Para a psicóloga Andrea Jotta, pesquisadora da PUC-SP,
o que torna as redes sociais mais prejudiciais são os algoritmos.
— O que é prejudicial para a saúde mental é ficar na
bolha. Quando você está mais deprimido, busca conteúdos que favorecem esse
estado. As redes vão alimentar isso ainda mais, pois continuam trazendo conteúdos
tristes — ressalta.
Para reduzir as consequências de uma timeline
prejudicial a quem sofre com transtornos de ansiedade e depressão, o Instagram
passou a mostrar mensagem com sugestões de cuidados quando se faz buscas por
hashtags relacionadas a essas condições.
Um estudo da Universidade Duke, dos Estados Unidos,
confirmou esse impacto negativo. Os participantes que usavam tecnologias
digitais por mais de duas horas e meia por dia tendiam a exacerbar
comportamentos associados à depressão. Quando a exposição era menor, o uso dos
aparelhos operava no sentido contrário: ajudava a diminuir os sinais de
angústia.
Para Marcelo Demarzo, professor do departamento de
Medicina Preventiva da Escola Paulista de Medicina da Unifesp e coordenador do
Centro Mente Aberta da faculdade, as redes sociais também têm aspectos que são
benéficos. Tudo depende da como cada um usa.

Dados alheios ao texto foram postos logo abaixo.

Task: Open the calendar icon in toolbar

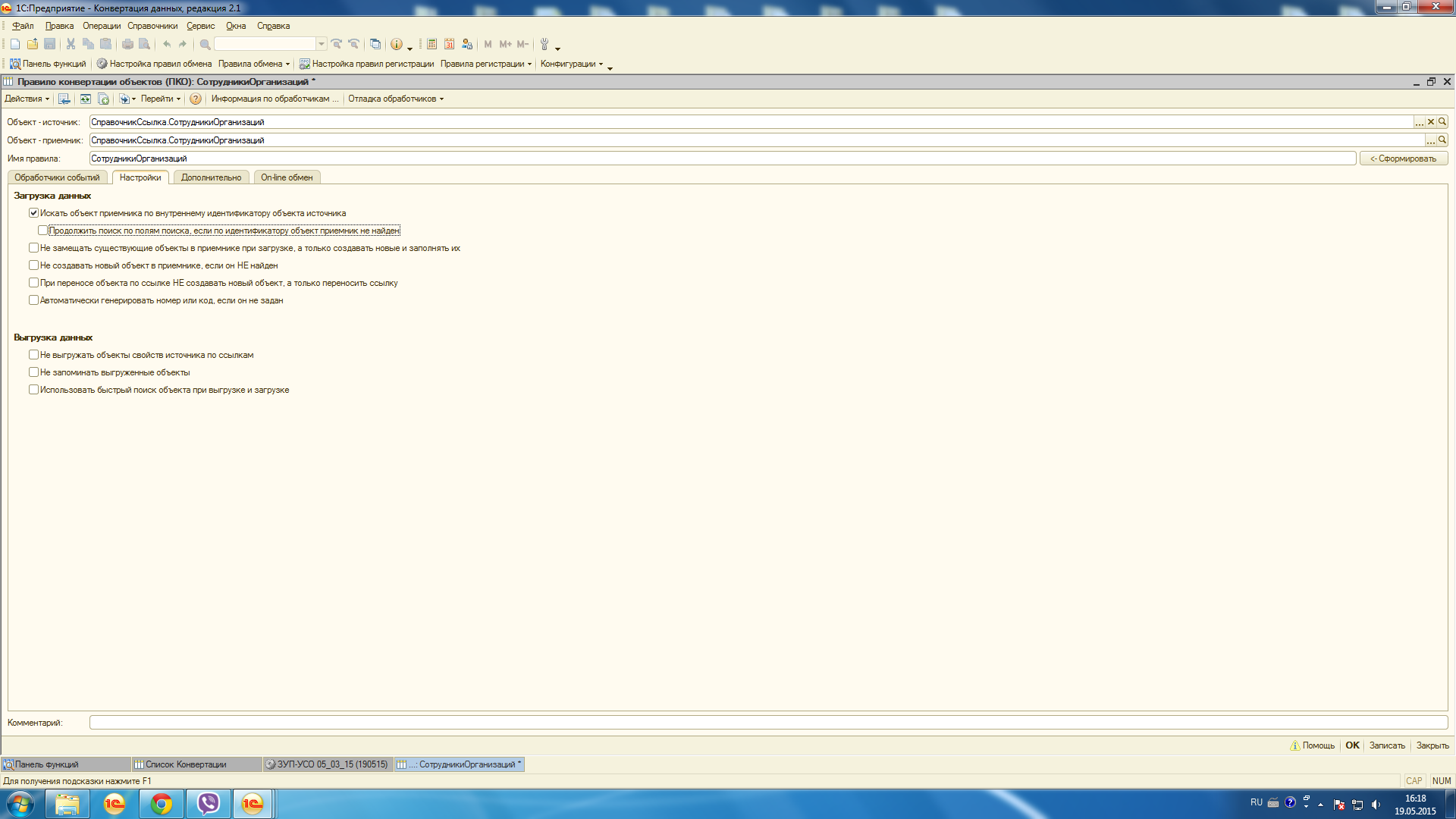Action: [450, 44]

— Tem sempre um lado positivo e um lado negativo. O
lado bom das redes sociais é a conexão humana, com amigos, família e conhecidos
— diz ele, que acrescenta outra característica favorável dessas plataformas:
seu uso como fontes de informação e aprendizado.
Mas afinal, como saber se essa relação é saudável ou
passou dos limites? Uma das diferenças está no nível de inquietação quando o
dispositivo não está por perto. Outra dica é notar se o uso exagerado do
smartphone está interferindo na produtividade no trabalho ou no tempo dedicado
à família, aos amigos ou a outras atividades. A premissa para tudo na vida vale
para as redes sociais também: use com moderação.